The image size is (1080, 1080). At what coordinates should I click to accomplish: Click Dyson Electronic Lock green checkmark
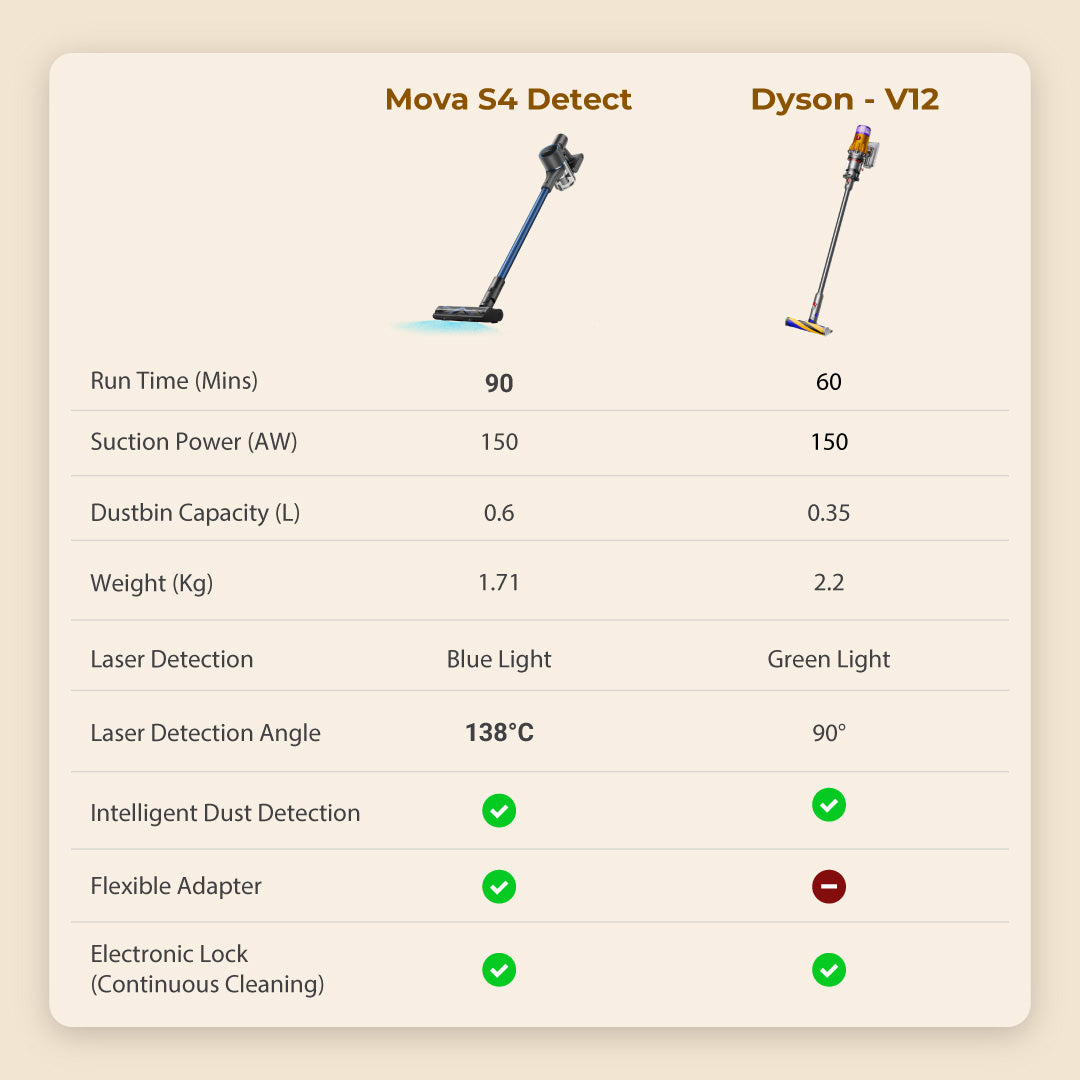point(829,969)
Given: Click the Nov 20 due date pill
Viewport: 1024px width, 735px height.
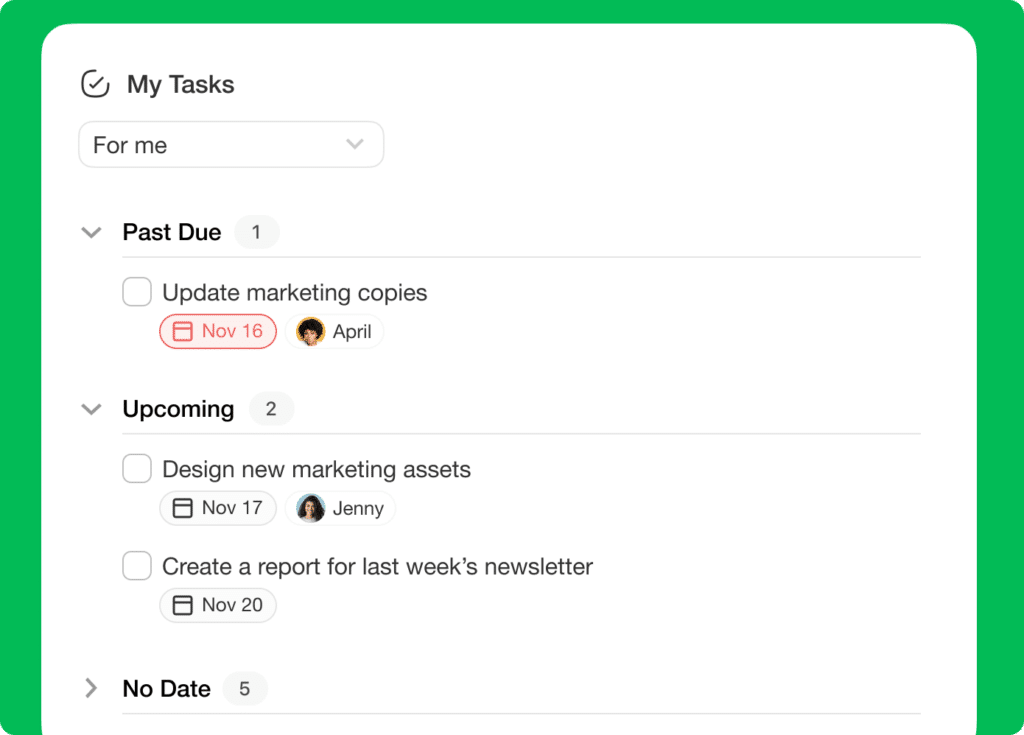Looking at the screenshot, I should [218, 605].
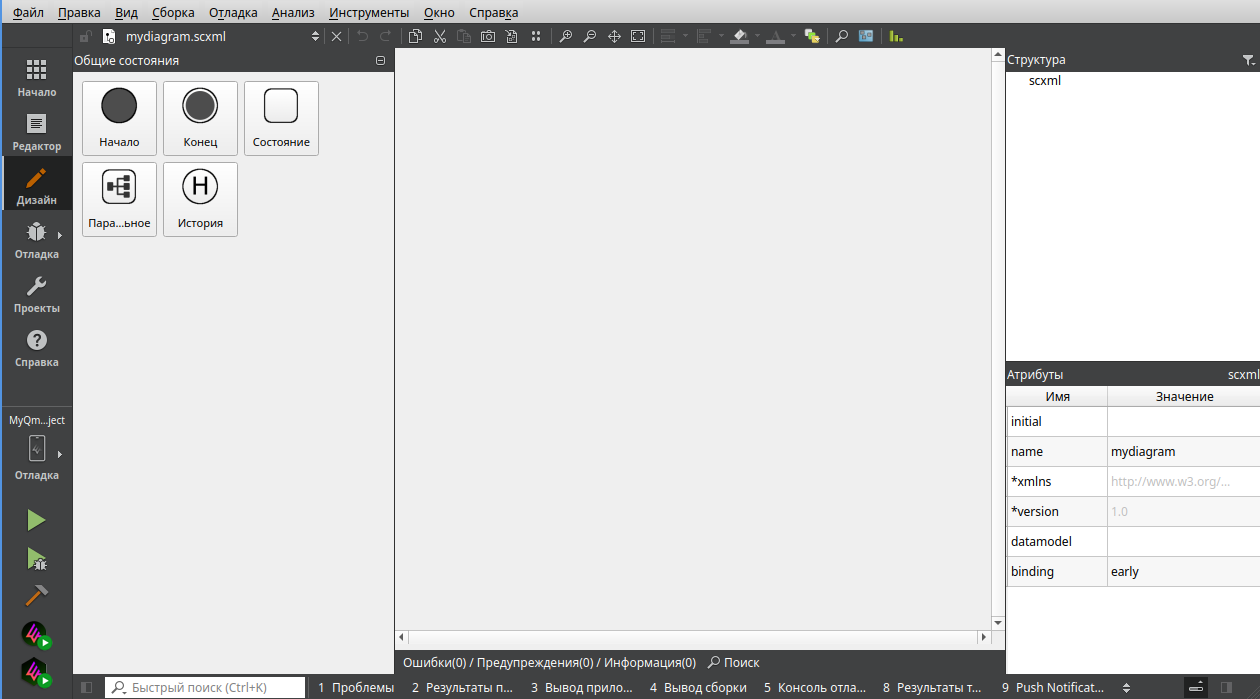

++++

What you have to do:
Give a verbatim transcription of the entries, leaving out the pictures.

Task output:
The image size is (1080, 1080). At what coordinates should I click to accomplish: Click Dyson Electronic Lock green checkmark
point(829,969)
Given: Click the Nov 20 due date pill
Viewport: 1024px width, 735px height.
Looking at the screenshot, I should [218, 605].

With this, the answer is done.